• **Rows taken from a collection**:
######
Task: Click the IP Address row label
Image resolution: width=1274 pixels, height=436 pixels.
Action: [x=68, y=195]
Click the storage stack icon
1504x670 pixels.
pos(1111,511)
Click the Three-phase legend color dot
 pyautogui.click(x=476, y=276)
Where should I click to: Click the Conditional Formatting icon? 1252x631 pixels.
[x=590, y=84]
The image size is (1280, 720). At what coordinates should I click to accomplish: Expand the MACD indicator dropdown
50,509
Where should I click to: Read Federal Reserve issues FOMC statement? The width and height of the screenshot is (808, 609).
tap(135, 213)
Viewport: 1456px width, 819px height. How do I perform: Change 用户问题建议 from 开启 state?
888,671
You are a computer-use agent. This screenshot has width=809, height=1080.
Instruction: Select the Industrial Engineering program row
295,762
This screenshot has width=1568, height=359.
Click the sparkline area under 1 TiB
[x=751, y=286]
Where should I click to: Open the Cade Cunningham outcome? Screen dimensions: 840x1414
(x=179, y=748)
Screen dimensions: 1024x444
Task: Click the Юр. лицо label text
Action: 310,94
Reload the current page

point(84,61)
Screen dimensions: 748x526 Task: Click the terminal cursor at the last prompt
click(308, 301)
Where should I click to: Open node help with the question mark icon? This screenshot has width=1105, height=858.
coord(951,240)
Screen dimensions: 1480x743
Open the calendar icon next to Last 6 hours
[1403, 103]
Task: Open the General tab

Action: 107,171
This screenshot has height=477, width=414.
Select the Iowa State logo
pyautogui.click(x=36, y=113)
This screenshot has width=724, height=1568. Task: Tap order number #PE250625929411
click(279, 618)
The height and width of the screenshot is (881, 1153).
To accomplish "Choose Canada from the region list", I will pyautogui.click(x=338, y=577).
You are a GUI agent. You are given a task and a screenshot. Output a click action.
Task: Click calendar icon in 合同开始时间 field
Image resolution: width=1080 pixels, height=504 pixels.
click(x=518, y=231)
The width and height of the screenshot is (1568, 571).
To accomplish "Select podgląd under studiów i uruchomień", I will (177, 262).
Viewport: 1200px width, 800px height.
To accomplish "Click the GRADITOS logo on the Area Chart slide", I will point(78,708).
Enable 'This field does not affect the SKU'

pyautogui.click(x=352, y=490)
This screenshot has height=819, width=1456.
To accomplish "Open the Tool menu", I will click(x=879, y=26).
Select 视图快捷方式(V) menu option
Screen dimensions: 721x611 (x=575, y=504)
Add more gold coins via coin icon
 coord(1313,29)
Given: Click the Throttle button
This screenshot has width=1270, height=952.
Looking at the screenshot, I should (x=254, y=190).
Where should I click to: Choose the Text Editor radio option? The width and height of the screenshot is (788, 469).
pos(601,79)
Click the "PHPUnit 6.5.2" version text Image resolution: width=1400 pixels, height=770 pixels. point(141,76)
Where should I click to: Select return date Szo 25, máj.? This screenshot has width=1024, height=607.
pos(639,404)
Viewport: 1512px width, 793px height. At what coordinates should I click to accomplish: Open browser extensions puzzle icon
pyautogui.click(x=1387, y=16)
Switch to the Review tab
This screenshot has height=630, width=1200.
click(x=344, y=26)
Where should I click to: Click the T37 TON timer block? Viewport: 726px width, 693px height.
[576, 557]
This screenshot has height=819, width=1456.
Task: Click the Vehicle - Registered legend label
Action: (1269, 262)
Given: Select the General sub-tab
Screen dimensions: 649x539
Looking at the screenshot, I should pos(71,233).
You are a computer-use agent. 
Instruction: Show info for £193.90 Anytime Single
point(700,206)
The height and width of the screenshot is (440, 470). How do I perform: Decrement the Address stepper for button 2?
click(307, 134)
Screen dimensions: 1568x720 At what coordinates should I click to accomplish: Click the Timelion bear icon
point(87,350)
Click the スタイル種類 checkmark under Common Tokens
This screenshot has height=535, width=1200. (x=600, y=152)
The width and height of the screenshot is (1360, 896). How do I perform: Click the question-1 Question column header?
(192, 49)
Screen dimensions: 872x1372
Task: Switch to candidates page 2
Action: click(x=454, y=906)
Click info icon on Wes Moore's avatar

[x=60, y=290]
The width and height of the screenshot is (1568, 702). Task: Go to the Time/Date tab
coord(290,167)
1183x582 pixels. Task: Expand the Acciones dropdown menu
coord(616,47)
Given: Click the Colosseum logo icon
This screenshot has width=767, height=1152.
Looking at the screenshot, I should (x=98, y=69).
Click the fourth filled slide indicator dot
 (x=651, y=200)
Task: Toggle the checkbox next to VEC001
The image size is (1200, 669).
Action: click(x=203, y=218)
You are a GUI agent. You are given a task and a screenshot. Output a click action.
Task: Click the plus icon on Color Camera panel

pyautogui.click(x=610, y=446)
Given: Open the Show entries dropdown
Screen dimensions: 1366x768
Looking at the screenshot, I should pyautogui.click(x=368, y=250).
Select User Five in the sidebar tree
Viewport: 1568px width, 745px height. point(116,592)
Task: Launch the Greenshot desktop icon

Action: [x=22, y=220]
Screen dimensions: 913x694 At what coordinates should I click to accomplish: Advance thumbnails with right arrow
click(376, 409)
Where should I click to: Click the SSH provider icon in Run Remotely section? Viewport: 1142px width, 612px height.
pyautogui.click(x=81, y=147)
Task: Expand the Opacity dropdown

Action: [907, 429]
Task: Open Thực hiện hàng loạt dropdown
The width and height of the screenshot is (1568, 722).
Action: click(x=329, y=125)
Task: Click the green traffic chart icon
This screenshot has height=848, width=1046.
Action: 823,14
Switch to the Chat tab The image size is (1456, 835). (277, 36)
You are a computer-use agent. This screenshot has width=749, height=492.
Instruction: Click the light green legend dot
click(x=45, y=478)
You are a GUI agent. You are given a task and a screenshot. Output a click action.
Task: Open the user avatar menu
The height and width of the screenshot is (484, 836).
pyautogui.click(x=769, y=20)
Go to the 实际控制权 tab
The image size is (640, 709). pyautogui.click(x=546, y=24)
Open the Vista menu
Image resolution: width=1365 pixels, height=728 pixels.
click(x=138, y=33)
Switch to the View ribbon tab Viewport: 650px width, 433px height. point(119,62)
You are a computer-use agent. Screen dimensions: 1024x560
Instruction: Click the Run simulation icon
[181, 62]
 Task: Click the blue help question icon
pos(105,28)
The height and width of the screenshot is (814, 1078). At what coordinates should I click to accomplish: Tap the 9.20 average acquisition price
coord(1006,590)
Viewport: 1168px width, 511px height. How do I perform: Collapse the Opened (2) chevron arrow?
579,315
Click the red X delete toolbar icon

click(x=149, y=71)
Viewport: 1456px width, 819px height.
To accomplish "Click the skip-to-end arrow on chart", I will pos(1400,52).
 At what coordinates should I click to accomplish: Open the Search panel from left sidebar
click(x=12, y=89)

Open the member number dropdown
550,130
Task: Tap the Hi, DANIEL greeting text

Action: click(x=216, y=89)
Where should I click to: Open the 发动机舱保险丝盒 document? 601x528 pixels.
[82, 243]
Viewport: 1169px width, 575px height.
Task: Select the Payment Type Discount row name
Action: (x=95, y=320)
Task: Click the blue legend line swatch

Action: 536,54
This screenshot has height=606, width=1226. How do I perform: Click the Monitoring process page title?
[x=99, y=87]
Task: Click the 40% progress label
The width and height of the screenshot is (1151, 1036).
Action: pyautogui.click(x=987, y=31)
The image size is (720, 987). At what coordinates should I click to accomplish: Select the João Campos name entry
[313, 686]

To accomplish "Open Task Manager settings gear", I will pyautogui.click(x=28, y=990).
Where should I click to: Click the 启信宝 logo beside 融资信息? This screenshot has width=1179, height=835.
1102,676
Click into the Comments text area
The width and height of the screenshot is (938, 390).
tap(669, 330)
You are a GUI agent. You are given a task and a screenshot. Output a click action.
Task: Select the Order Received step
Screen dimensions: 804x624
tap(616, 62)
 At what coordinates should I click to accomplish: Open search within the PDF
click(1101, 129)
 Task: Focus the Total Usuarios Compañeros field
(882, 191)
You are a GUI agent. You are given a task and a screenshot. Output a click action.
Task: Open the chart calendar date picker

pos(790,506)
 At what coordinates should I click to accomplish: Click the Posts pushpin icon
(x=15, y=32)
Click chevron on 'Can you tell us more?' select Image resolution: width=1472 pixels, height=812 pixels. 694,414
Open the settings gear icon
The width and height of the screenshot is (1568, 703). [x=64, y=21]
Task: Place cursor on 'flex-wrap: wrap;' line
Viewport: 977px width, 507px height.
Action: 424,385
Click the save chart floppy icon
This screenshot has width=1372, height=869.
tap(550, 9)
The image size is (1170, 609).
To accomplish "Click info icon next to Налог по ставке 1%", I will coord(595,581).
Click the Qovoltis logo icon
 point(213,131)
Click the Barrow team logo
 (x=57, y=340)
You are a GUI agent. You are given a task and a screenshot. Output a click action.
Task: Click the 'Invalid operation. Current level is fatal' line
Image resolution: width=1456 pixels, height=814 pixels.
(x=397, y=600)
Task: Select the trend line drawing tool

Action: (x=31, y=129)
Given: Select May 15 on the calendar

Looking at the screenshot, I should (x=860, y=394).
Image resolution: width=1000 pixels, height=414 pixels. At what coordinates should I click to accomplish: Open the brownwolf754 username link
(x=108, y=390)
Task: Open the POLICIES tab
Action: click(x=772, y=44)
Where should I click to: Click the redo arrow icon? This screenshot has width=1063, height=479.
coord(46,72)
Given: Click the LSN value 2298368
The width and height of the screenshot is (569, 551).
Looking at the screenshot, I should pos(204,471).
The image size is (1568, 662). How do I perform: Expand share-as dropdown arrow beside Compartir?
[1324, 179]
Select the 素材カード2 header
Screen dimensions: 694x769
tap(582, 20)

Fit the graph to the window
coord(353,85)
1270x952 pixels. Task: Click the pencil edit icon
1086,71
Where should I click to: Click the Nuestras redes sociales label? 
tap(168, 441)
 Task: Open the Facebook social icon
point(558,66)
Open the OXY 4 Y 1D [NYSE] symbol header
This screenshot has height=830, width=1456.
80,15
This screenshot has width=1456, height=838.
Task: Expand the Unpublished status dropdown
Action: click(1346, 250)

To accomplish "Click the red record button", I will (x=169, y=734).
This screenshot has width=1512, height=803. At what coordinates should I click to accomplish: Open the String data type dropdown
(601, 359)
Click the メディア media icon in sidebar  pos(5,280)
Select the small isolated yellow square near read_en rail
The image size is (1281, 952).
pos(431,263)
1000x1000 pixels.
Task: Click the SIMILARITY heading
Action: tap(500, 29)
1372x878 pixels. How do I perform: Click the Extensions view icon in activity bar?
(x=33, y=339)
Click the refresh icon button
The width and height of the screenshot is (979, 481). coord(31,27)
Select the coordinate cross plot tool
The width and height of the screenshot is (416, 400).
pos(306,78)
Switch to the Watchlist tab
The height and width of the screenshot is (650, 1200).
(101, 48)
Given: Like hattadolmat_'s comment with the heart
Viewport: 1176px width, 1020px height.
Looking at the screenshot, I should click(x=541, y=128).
######
• **What you need to do**: Rewrite the rows starting with the line that contains "This screenshot has width=724, height=1568." and going on through the line that contains "will (177, 262).", requests included. Multiply every coordinate in the answers by 1.95 and round to whole numbers, halves up, leaving the numbers in the requests unchanged.

• **Task response**:
This screenshot has width=724, height=1568. Task: Tap order number #PE250625929411
click(544, 1205)
The height and width of the screenshot is (881, 1153).
To accomplish "Choose Canada from the region list", I will pyautogui.click(x=659, y=1125).
You are a GUI agent. You are given a task and a screenshot. Output a click action.
Task: Click calendar icon in 合同开始时间 field
Image resolution: width=1080 pixels, height=504 pixels.
click(x=1010, y=450)
The width and height of the screenshot is (1568, 571).
To accomplish "Select podgląd under studiów i uruchomień", I will (345, 511).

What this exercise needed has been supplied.